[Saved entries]
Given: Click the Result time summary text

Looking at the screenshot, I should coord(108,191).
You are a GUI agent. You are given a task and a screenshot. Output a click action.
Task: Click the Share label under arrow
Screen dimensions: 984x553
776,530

**Try it**
Restate the records above exactly.

**Task response**
Given: Click the Result time summary text

Looking at the screenshot, I should coord(108,191).
You are a GUI agent. You are given a task and a screenshot. Output a click action.
Task: Click the Share label under arrow
Screen dimensions: 984x553
776,530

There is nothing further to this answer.